第94話 テレパス

「テレパスは、このグループのリーダーです。今までの事件は、彼が指示したものです。それで……」


 そう言った少年の顔が、一瞬で青ざめていく。リーダーがテレパス。だとしたら……。


「今もテレパシーで、何か言われているんですね。無視していいですよ」

「は、はい。ですが、その……」


 同じ能力を持つ人と初めて会った。だからだろうか、こんなにイライラしてしまう。柄でもない。思い切って、少年に言った。


「大丈夫ですよ。彼よりも俺の方が強いですから」


 少年は、俺が先天性のテレパスだと分かっていたんだろう。こくりと頷き、再び話し始めた。


「あいつは、身体能力が低いです。でも、能力を得たのは8歳の時で、このグループの中で1番早いんです」


 となると、誰かに協力してもらいながら戦いたいな。できるだけ、能力を使わせないようにしたい。俺と同じ使い方はできないだろうけど、似たことができるなら厄介だ。

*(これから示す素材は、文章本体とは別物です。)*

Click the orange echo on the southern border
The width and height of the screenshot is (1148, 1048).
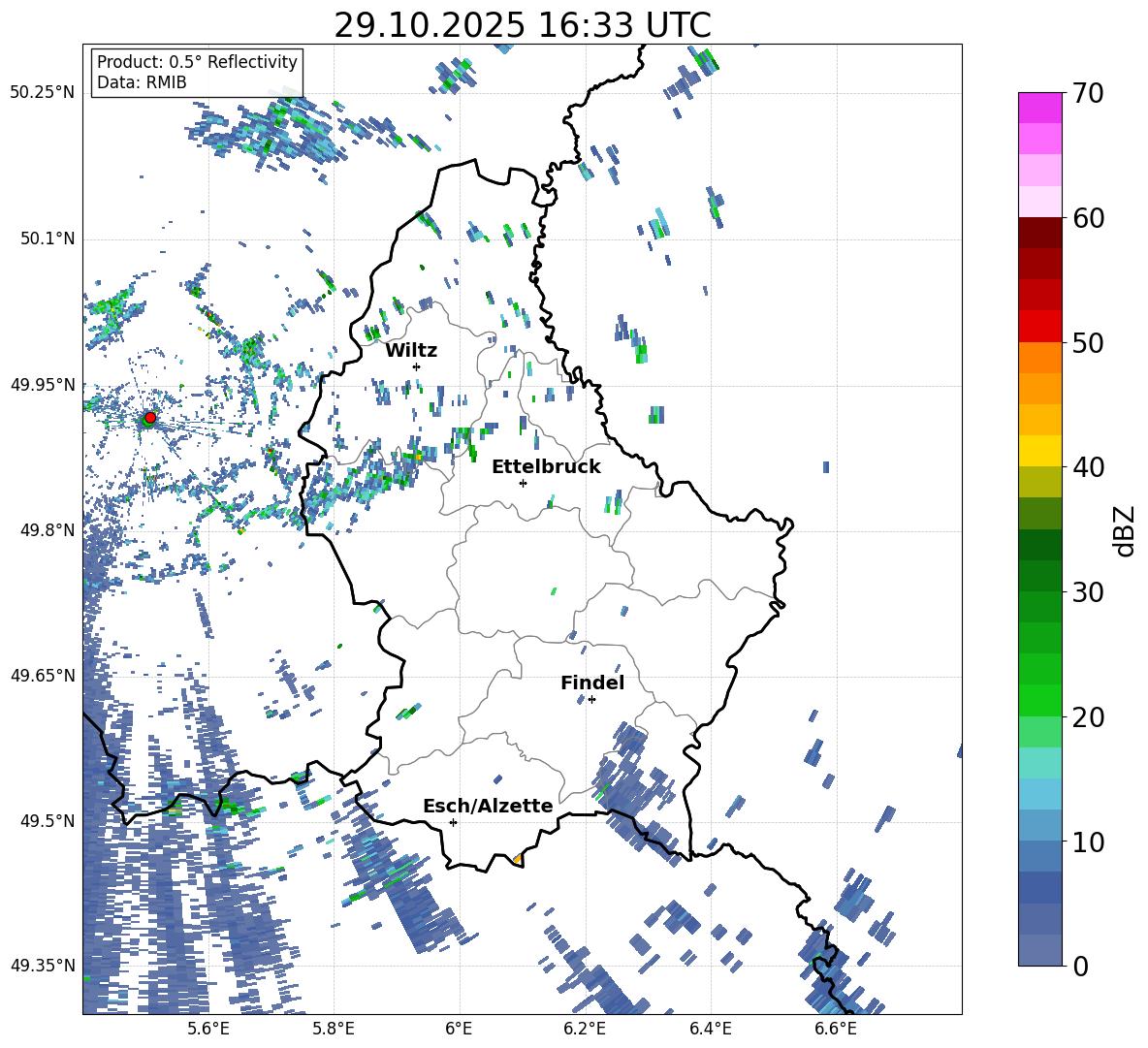coord(517,859)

「お願いします。あいつを倒してください。俺は何も、何もできないから」


 そう言い切った彼は、小刻みに震えていた。


「分かりました。……焔、手伝ってくれませんか? 最後の戦いを」


 長い時間、遠距離から攻撃できて、俺の無茶な要求にも応えられる人。何より、俺が1番信頼できる人。そんなの、焔しかいないだろう。


「勿論だ」


 手短に、俺の考えた作戦を伝える。能力を使わせないようにする。やること自体は、刑務所の爆破を防いだ時と同じだ。令さんに、途中でテレパシーを切ることを伝える。俺の持っている能力ちからを、全て使うんだ。


「頼みますよ、焔……いや、リーダー」

「あぁ。でも、勝敗を左右するのは、お前だからな。頼むぜ、副リーダー」


 同じ能力者と戦うのは怖い。でも、俺は1人じゃないんだ。それに、俺は副リーダーだ。やれる。やってやる。


「2人とも、来るよ」


 彩予の言葉と同時に、令さんとのテレパシーを切った。足音を立てずに、敵が姿を見せた。俺と同じ歳くらいの男性だ。


「うちの予知能力者を、そそのかしてくれたようで」


 敵にテレパシーを繋ぐ。焔の準備も整ったようだ。俺の前には、焔がいる。横には彩予、瞬、影がいる。大丈夫だ。


 21時50分、最後の戦いが始まる。